WORK ORDER
Gather, from the data below, each line in which the word "height" occurs.

DATA RECORDS
########################################
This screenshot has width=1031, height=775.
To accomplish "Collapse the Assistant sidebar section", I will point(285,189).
########################################
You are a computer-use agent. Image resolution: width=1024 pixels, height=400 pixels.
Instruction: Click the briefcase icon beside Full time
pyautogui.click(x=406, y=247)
########################################
SOLUTION TO THIS TASK
This screenshot has width=1031, height=775.
You are a computer-use agent. Image resolution: width=1024 pixels, height=400 pixels.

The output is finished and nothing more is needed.